MATERIAL PROVIDED:
·····

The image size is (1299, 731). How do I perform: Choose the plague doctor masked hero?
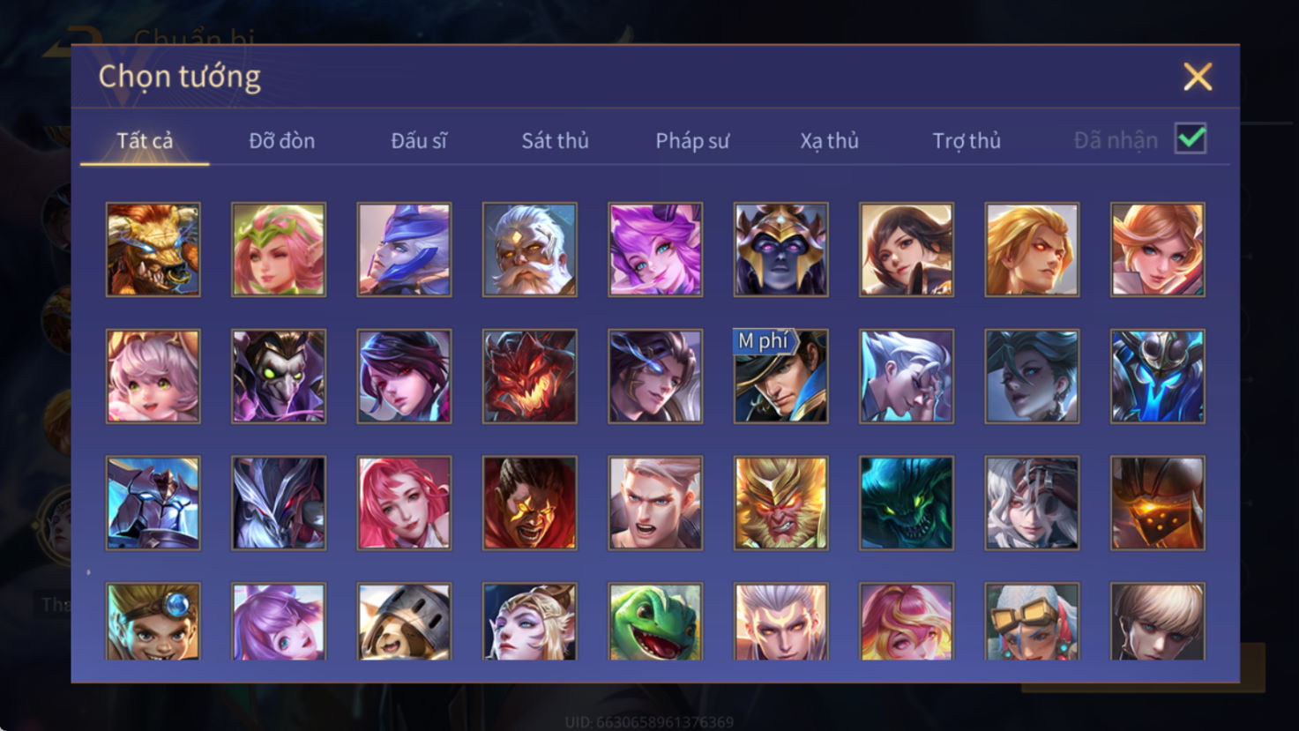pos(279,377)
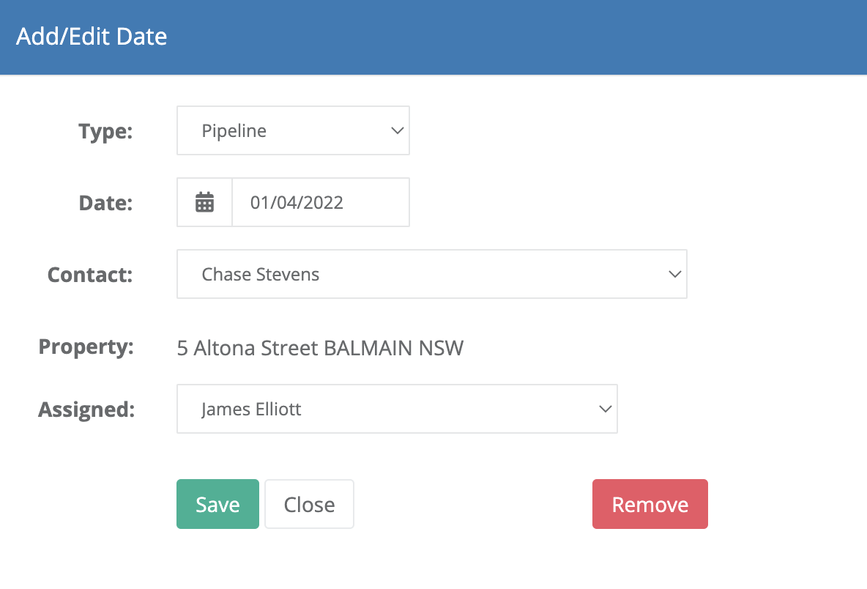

·····

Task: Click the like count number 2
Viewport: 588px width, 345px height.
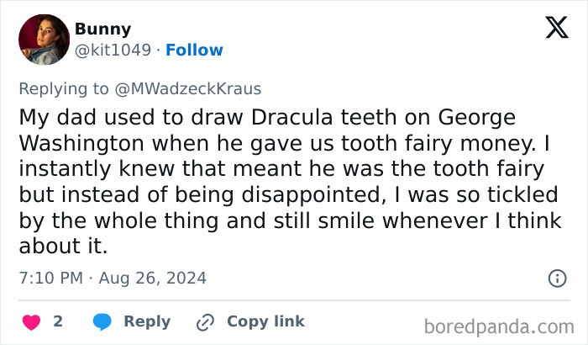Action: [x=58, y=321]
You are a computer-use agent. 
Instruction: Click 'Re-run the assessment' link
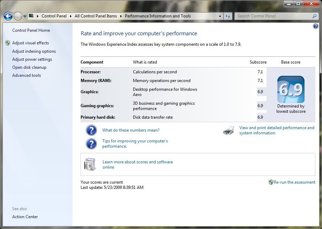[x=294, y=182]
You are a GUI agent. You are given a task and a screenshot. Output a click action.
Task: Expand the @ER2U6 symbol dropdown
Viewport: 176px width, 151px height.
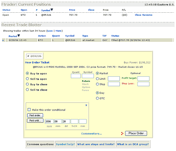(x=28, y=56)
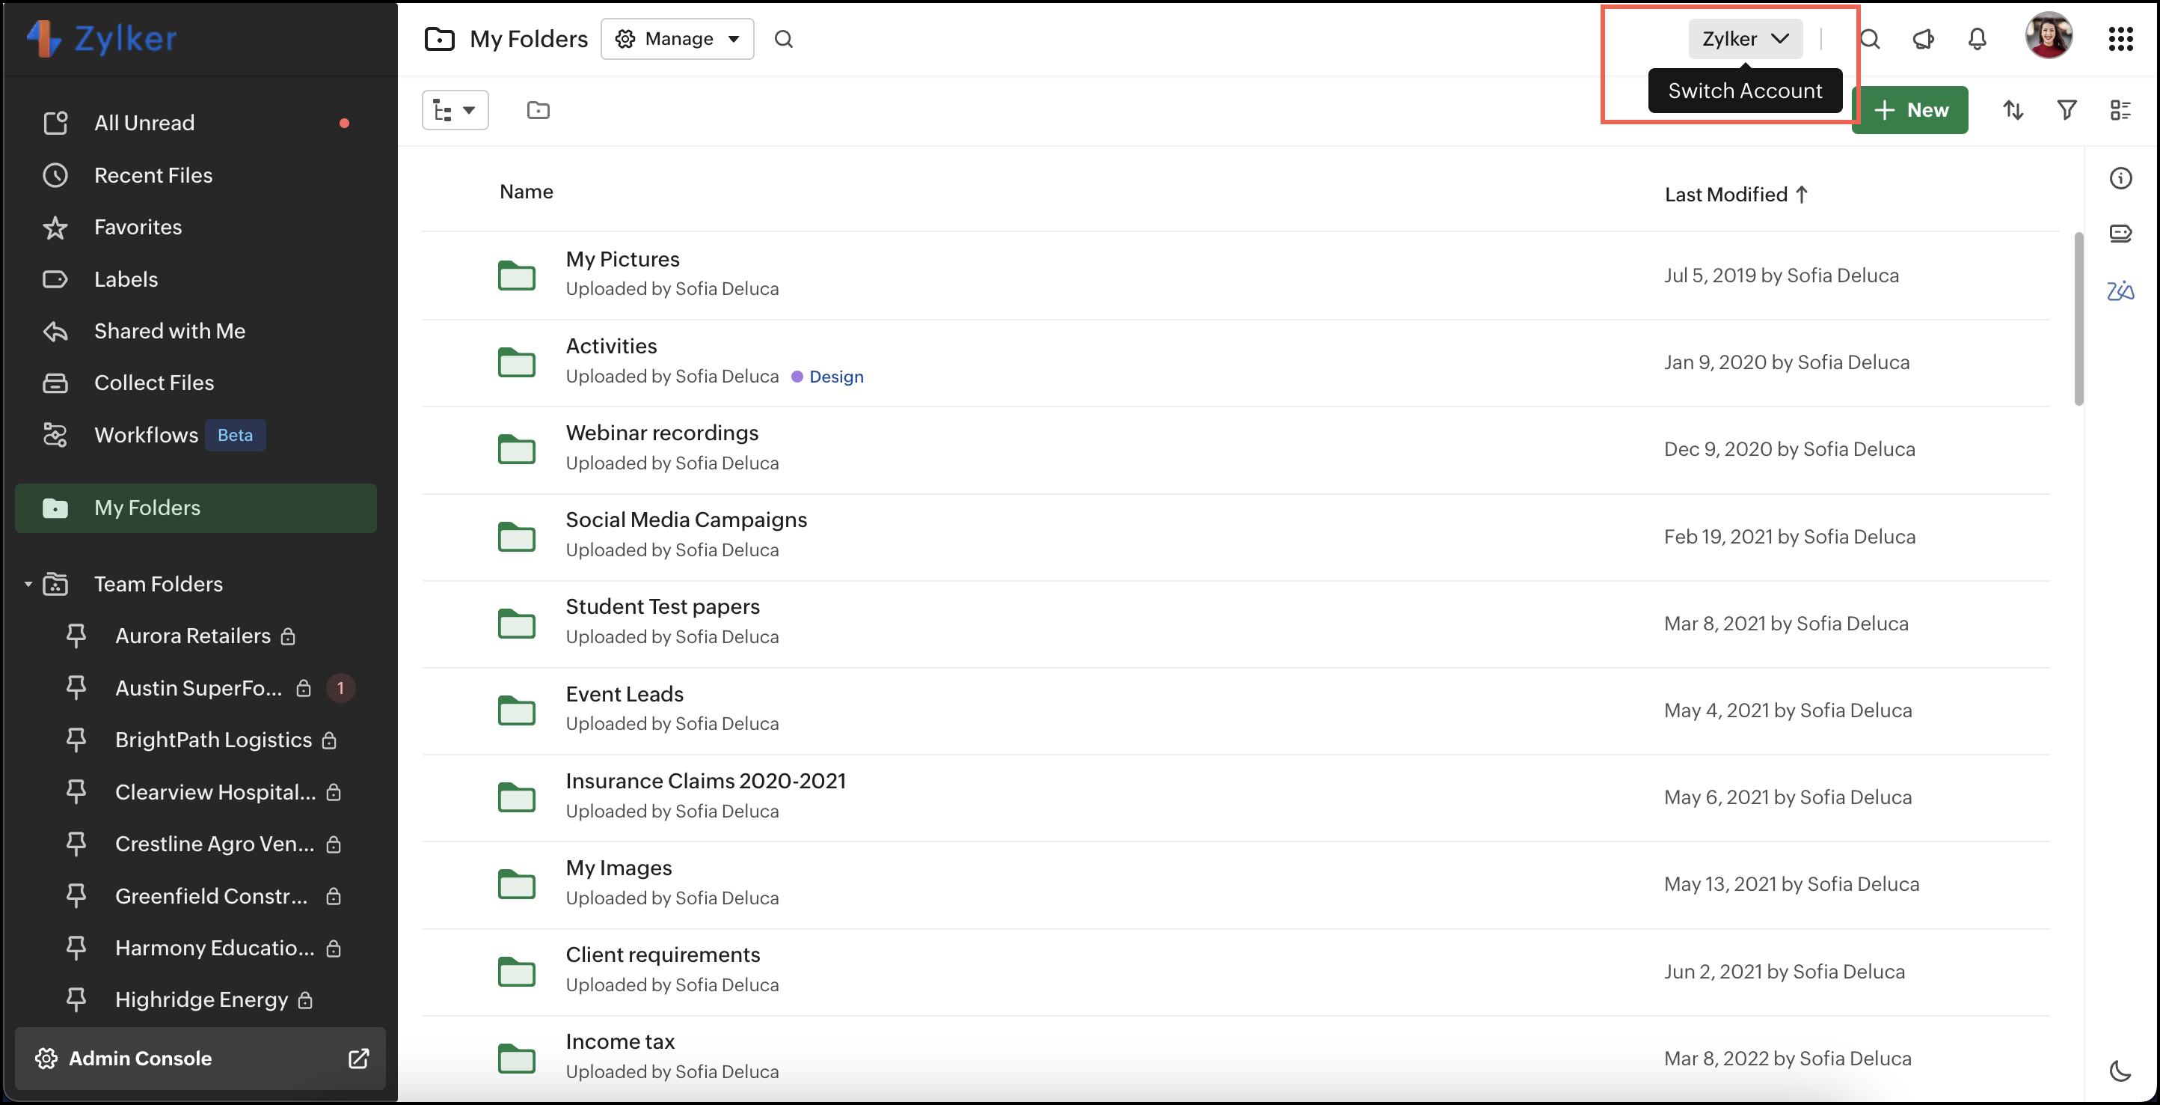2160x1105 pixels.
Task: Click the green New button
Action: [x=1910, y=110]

·····

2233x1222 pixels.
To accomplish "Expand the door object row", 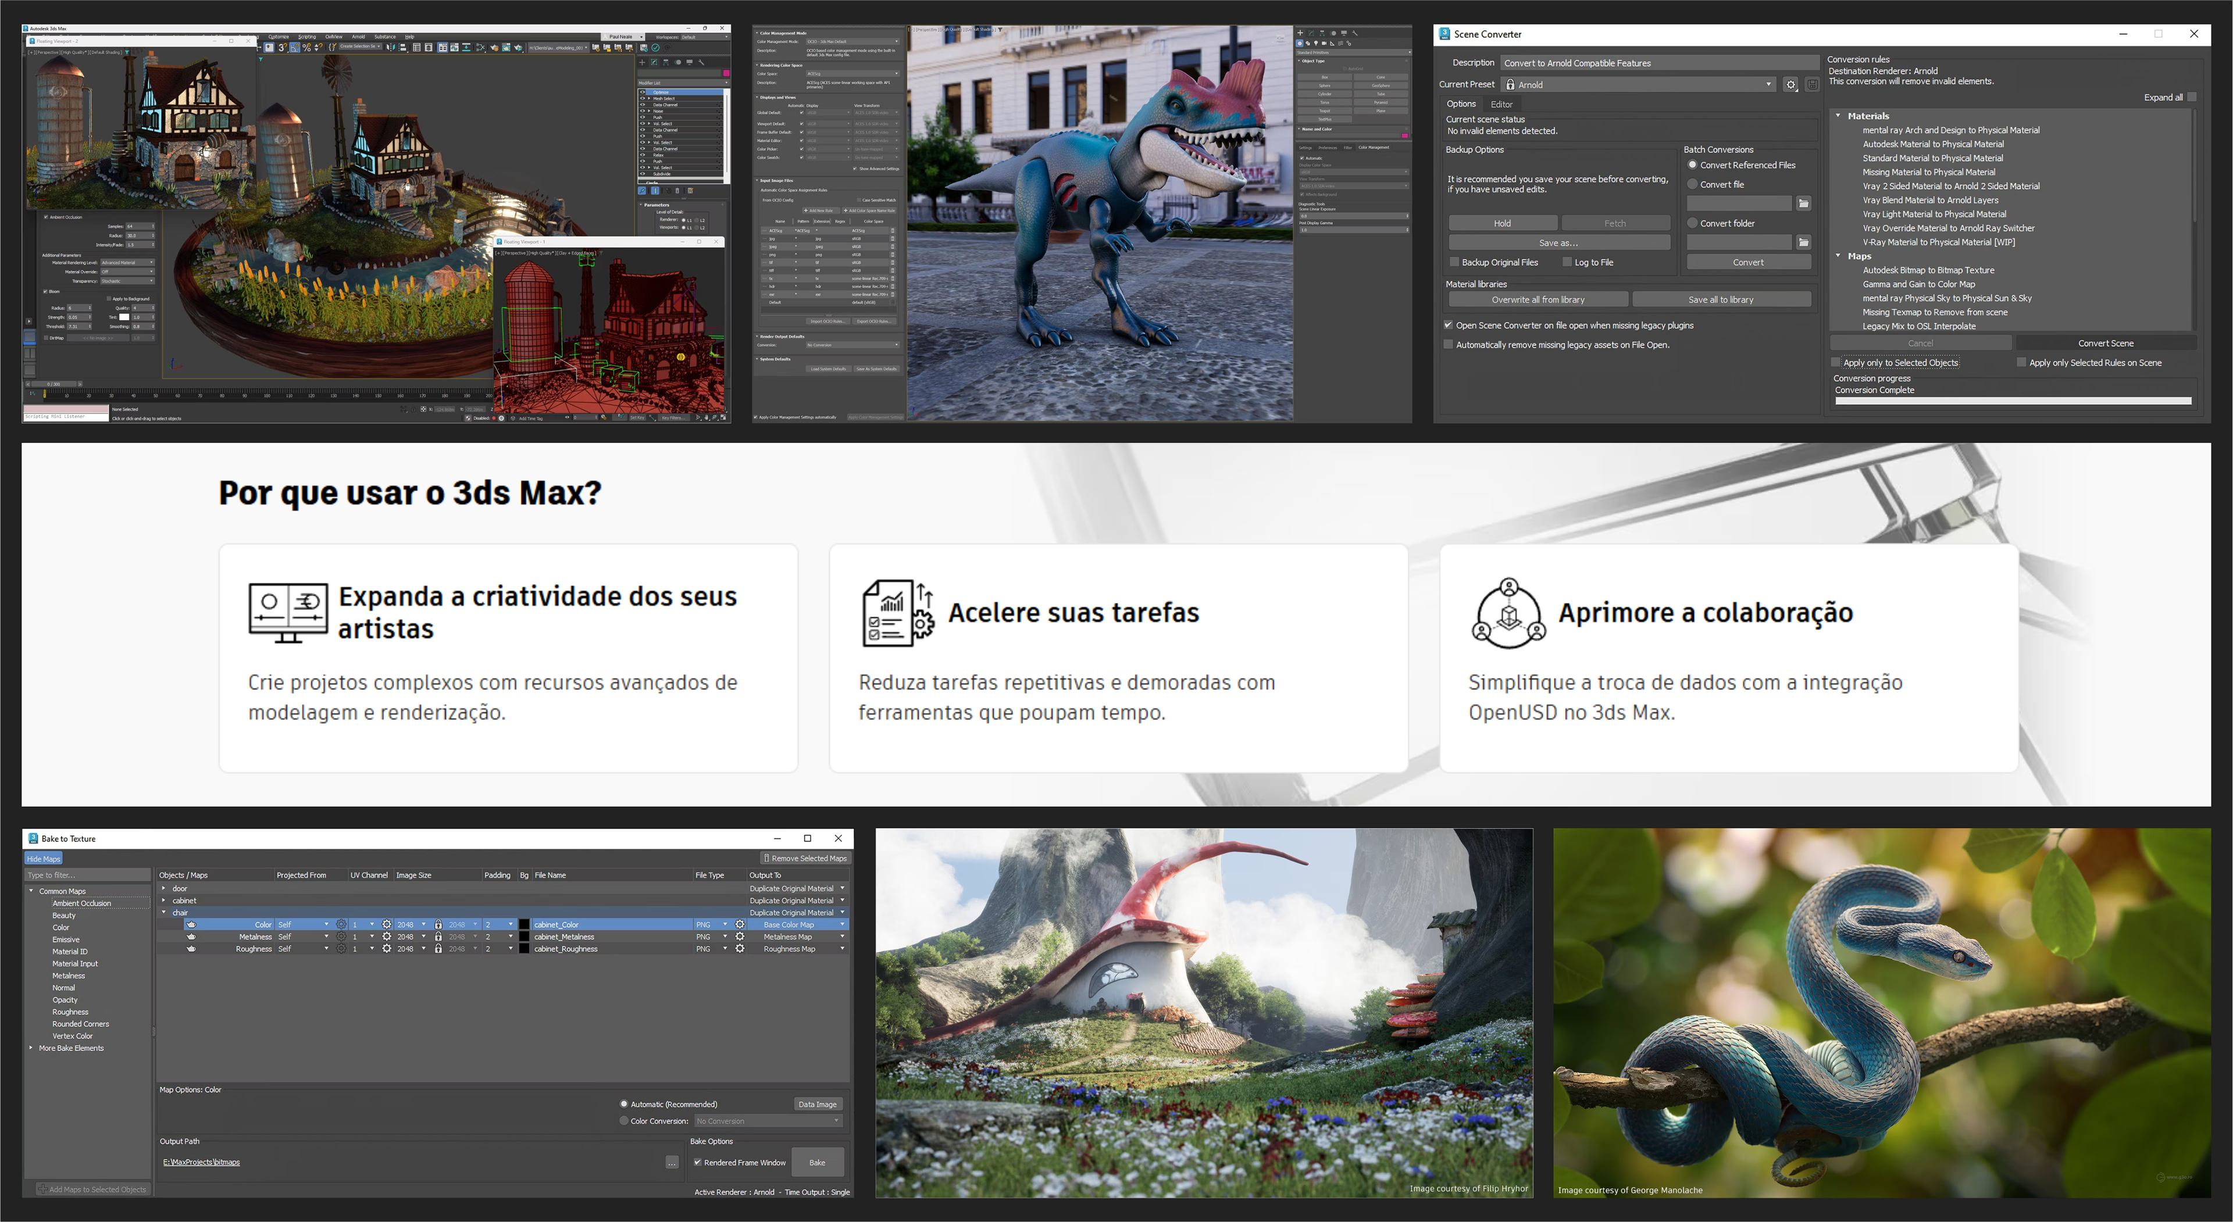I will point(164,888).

·····

WHAT YOU WILL DO: Render everything from the line containing "The image size" down to the line containing "pos(279,377)" as a JSON list of strings, one string per line. Omit blank lines and leave out the pictures.

FINAL RESULT:
[
  "The image size is (1299, 731). How do I perform: Choose the plague doctor masked hero?",
  "pos(279,377)"
]